Когда я возвращаюсь, Генрих уже там, он приехал на комбинатской машине вместе с дежурным врачом. Окно в комнату открыто настежь, и я слышу, как Галя говорит ему:
— Вы должны попытаться. Вы должны сделать все, все, что возможно — терять здесь уже нечего, поймите!
— Я знаю, по я не могу.
— Почему?
— Я не имею на это права, понимаете!
— Права? О каком праве вы говорите, когда все решают сейчас секунды! Из госпиталя приедут в лучшем случае через час, везти его тоже нельзя. Единственный выход — здесь, сейчас. Вы же видели снимок, вы же все знаете! Я прошу вас, я умоляю вас, мы все подтвердим, что…
Он долго молчит, потом говорит резко:
— Свет, где взять свет?
— Керосиновая лампа? Коптилка?
— Нет. Не годится… Введите машину во двор, зажгите фары, пускай светят вот сюда, в дверь. И его давайте сюда. Так… А теперь уходите. Все уходите. Только вы оставайтесь, — говорит он Гале, и я слышу, как шофер заводит мотор. Машина подъезжает к самому дому и включает фары. Столб света врывается в нашу опустевшую карусель, и только три резкие тени я вижу на противоположной стене. Это как в кино. Как театр теней. Когда я был совсем маленький, мама водила меня на вечер в соседнюю школу. Там устраивали такой театр. Натягивали простыню, подсвечивали ее с другой стороны, и на полотне появлялись тени. Я помню буржуя — толстого, в шляпе, полицейского в каске и рабочего, рвущего свои цепи, и на экране было видно, как висят они, разорванные, на его руках. И музыка гремела, и все хлопали в ладоши, и я тоже хлопал изо всех сил…
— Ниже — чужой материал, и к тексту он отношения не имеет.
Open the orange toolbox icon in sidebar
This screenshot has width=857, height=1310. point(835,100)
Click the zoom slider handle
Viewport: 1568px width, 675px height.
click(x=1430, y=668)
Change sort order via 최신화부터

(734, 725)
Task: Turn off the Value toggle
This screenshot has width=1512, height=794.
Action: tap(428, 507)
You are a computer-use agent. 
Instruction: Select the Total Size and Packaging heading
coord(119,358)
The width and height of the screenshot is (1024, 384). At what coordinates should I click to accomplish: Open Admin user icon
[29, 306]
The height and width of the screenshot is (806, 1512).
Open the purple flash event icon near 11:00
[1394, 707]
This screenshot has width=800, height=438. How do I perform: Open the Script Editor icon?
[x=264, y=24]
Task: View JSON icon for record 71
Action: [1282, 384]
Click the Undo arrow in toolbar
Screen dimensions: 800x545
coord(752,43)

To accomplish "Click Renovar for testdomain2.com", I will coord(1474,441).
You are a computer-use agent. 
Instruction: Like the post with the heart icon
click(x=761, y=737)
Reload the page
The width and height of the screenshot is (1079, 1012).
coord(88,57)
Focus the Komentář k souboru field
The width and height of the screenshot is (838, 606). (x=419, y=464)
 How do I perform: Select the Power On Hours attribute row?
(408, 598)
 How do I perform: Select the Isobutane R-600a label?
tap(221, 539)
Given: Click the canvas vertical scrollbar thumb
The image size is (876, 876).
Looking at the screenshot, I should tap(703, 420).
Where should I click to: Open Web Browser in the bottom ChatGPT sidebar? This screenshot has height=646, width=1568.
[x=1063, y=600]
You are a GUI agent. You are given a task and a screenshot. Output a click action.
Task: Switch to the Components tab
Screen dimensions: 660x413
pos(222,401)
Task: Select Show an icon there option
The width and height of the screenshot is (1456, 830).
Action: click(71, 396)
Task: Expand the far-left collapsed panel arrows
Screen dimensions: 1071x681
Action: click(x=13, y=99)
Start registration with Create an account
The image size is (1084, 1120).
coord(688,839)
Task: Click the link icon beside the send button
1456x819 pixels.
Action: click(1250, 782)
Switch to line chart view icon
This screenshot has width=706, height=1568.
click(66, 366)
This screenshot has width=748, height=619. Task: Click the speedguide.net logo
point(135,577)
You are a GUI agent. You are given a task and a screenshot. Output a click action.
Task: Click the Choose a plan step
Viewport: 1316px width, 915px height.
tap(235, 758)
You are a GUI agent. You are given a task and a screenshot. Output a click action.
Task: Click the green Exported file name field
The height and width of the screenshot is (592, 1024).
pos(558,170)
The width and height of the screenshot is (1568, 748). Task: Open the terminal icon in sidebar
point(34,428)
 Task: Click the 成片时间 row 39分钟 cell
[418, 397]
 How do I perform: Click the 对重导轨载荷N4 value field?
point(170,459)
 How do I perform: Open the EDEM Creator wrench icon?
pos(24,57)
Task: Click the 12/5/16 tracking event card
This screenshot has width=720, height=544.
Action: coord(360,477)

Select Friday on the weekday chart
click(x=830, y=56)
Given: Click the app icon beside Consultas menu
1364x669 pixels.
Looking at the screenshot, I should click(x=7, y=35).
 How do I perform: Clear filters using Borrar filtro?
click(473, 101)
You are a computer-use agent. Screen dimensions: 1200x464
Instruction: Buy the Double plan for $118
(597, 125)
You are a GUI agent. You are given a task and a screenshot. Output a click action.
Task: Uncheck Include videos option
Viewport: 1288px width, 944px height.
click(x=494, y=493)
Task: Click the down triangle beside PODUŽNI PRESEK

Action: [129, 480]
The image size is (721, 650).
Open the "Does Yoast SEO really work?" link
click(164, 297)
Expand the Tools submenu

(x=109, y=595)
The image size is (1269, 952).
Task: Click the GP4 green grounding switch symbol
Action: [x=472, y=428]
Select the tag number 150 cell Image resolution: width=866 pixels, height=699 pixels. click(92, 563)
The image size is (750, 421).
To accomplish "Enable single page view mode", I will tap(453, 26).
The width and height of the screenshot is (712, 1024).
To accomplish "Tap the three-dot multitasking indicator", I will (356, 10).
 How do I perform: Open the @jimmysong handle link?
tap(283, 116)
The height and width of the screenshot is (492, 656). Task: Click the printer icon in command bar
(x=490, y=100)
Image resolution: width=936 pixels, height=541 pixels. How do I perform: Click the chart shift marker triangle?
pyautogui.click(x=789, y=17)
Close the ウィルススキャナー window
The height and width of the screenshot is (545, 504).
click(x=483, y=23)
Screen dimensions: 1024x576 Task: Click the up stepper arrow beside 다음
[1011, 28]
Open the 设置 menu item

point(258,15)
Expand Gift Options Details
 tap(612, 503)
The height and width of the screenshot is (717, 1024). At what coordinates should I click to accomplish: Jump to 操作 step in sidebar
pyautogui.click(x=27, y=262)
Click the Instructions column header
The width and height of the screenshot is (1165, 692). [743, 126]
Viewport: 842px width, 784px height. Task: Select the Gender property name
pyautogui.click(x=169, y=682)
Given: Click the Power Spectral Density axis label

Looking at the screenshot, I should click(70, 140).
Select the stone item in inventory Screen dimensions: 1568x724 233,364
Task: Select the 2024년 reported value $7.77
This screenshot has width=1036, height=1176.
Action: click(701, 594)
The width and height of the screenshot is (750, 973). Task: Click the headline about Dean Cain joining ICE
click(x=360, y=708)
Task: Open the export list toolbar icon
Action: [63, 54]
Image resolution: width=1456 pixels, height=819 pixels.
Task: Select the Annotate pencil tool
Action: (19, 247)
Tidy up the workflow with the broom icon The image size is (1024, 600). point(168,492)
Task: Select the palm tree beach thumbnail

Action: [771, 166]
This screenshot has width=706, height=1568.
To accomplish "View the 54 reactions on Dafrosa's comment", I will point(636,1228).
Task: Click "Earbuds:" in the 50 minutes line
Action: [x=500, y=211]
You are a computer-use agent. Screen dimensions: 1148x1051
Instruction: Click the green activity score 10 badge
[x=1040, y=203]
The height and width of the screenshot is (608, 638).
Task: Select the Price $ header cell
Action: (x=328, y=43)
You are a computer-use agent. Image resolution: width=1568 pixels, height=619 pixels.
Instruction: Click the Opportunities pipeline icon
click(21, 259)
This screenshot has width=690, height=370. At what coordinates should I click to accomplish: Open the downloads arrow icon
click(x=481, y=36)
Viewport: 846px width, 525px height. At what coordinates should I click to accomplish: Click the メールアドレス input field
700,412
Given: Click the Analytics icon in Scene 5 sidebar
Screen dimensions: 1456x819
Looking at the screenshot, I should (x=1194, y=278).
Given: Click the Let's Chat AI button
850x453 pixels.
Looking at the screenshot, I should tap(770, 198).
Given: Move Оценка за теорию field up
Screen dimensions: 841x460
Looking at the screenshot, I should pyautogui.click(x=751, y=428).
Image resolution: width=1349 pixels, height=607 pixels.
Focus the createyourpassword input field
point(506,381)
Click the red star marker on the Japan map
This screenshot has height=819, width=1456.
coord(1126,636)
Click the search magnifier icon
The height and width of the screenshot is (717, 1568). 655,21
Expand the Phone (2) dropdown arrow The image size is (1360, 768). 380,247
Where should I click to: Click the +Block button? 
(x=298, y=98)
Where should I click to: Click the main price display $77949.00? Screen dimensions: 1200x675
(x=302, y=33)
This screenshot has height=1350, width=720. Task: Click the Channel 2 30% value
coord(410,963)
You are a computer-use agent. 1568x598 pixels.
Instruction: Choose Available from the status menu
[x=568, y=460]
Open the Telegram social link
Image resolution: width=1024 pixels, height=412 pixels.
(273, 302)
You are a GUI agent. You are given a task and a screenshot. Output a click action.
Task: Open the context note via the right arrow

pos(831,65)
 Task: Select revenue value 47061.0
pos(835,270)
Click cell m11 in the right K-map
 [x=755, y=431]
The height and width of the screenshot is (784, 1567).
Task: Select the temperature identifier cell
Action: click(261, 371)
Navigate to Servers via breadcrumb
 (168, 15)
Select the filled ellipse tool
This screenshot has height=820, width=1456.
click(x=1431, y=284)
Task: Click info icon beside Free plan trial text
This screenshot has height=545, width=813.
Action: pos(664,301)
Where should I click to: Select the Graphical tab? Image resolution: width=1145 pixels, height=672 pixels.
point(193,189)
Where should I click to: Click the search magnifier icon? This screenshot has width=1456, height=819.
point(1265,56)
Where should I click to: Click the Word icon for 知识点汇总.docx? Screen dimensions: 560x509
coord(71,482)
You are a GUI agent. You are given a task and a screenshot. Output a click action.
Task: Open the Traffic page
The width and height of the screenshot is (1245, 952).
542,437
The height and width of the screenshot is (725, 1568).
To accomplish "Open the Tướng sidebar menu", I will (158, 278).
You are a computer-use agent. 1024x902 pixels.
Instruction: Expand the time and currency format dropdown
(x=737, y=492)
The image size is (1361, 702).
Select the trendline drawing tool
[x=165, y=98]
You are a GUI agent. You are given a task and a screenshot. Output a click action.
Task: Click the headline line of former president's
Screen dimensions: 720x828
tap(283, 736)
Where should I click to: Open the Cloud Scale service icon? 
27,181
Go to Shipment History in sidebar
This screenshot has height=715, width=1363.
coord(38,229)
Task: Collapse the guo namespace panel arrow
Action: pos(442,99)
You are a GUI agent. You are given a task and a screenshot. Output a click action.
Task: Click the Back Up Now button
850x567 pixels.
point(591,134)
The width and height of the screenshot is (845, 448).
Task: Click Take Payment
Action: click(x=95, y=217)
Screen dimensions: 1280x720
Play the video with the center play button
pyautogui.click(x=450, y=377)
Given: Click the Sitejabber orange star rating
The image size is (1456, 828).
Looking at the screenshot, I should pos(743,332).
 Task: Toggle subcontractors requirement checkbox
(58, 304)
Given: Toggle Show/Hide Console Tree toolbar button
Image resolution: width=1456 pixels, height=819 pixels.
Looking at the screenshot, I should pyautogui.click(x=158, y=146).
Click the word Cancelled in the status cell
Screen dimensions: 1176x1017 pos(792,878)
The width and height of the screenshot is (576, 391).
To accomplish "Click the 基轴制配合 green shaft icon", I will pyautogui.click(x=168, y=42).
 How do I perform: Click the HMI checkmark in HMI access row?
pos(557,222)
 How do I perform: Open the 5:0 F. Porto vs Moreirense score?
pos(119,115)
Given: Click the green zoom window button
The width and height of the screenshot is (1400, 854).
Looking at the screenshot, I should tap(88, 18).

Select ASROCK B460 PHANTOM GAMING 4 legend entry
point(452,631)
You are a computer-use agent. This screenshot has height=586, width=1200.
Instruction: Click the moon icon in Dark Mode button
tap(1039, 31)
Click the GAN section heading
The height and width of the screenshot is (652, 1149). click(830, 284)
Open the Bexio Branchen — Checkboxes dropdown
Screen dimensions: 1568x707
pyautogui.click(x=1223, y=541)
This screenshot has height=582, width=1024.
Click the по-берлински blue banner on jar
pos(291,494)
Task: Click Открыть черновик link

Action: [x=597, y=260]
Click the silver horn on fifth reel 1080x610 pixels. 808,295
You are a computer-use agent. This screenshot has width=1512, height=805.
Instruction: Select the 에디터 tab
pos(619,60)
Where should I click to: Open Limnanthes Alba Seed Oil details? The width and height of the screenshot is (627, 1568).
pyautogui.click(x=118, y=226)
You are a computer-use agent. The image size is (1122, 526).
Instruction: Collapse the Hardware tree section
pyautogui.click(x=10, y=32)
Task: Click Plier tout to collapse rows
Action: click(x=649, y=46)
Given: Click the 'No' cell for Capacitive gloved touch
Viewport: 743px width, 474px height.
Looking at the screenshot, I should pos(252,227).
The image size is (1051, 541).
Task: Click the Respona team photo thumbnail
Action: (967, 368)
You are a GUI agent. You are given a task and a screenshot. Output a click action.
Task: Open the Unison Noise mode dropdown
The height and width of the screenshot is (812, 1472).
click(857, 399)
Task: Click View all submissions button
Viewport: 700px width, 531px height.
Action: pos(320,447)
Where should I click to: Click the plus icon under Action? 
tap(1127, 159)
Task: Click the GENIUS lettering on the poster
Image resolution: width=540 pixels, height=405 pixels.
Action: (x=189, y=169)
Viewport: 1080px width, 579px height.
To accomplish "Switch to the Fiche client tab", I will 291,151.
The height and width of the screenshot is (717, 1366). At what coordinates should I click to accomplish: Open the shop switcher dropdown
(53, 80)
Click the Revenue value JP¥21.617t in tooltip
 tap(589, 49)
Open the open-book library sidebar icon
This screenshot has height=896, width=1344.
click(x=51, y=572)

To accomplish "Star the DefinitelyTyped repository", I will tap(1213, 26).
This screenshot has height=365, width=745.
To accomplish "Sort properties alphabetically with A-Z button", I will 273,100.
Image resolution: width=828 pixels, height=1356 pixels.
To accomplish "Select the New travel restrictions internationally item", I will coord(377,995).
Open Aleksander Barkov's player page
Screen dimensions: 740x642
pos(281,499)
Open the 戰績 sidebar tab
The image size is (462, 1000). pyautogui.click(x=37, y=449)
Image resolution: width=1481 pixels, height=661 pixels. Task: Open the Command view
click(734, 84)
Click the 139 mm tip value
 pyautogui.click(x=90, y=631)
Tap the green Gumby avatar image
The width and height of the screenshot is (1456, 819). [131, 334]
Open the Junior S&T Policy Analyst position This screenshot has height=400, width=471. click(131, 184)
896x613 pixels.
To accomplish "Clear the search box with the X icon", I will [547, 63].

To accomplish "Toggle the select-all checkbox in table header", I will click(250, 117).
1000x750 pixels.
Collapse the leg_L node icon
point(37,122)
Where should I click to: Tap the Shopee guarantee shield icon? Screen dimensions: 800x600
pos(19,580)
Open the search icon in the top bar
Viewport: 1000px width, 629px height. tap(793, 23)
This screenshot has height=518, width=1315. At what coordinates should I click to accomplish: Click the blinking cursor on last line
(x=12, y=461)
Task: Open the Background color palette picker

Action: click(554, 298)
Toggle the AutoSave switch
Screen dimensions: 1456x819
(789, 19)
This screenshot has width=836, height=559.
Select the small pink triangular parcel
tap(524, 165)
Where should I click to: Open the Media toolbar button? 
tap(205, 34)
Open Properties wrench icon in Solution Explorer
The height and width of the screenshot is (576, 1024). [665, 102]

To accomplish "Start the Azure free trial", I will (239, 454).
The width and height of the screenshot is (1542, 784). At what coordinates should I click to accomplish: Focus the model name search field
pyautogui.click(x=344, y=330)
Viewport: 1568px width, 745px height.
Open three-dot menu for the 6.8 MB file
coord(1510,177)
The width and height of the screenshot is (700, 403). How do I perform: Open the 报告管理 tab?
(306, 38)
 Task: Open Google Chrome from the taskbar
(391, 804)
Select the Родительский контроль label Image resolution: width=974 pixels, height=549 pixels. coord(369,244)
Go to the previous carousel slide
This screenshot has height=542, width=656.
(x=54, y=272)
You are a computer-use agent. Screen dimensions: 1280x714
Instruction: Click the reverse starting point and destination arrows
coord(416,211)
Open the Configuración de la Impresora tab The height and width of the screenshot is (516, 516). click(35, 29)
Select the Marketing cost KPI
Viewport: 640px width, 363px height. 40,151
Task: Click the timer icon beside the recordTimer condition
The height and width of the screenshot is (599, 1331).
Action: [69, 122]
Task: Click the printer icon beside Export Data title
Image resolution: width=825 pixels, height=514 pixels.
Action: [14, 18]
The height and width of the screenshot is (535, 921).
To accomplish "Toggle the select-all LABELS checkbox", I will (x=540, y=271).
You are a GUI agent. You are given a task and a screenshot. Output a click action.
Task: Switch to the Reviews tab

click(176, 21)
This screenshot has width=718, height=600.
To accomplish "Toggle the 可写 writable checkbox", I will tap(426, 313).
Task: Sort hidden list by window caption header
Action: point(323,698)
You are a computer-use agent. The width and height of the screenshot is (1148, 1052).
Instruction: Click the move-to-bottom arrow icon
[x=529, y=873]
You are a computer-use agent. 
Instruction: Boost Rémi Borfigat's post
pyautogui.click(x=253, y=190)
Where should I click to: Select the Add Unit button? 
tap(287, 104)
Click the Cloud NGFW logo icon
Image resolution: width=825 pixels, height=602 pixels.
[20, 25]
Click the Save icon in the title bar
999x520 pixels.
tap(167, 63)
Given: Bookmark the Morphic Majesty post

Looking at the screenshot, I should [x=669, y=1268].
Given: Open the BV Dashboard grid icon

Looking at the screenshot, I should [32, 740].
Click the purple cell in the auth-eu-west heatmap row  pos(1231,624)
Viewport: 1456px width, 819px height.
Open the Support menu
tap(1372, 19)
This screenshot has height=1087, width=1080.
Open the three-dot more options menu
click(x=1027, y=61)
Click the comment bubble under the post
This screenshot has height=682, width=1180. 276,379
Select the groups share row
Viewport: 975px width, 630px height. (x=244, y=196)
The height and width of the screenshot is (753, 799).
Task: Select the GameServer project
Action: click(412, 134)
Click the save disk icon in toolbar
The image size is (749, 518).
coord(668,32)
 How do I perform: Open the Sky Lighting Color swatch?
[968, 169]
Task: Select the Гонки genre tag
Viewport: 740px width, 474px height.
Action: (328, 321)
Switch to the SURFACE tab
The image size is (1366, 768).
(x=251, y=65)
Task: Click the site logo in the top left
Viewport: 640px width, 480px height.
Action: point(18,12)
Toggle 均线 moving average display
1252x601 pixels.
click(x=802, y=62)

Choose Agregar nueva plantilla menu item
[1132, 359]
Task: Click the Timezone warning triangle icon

Что это льется и звонко так ударяет в металл? Это там, в этих ослепительных белых лучах, или это здесь — арык звенит и переливается в темноте? Сегодня удивительно много воды. Она аж гудит, перекатываясь через камни, и они глухо стукаются там, под водой.
Я ухожу на мостик, стою у перил, здесь, где он раньше всегда стоял и смотрел в воду. Я тоже смотрю сейчас в воду. Если долго глядеть в эту темную бурлящую глубину, начинает казаться, что там мелькают какие-то искры. То они вспыхивают, то затухают, словно звезды в бескрайнем ночном небе, словно огоньки в бархатных глазах Пани… Она только распахнет их на мгновенье, только обдаст тебя черным огнем — и все, и ты уже не человек, не принадлежишь себе… Постой… При чем тут Паня? Нет больше никакой Панн, нет больше ни глаз ее, ни сладкого, вкрадчивого голоса, нет больше ничего, исчезло, растворилось, не было никогда, понимаешь?!
Я гляжу в комнату. Теперь на стене только две тени. Дежурный врач, приехавший с Генрихом, уже вышел и моет руки в арыке. Потом и Галя выходит. Она зябко кутается в свою шинель, стоит, втянув голову в плечи, и предутренний ветерок треплет ее тонкие, паутинные волосы. Потом она подходит к Анне Павловне, обнимает се, так стоят они обе — без движения, без слов, как две статуи.
И только Генрих еще там. Я вижу его сгорбленную тень на стене. Он уже не двигается, ничего не делает, просто сидит там, уронив голову на руки.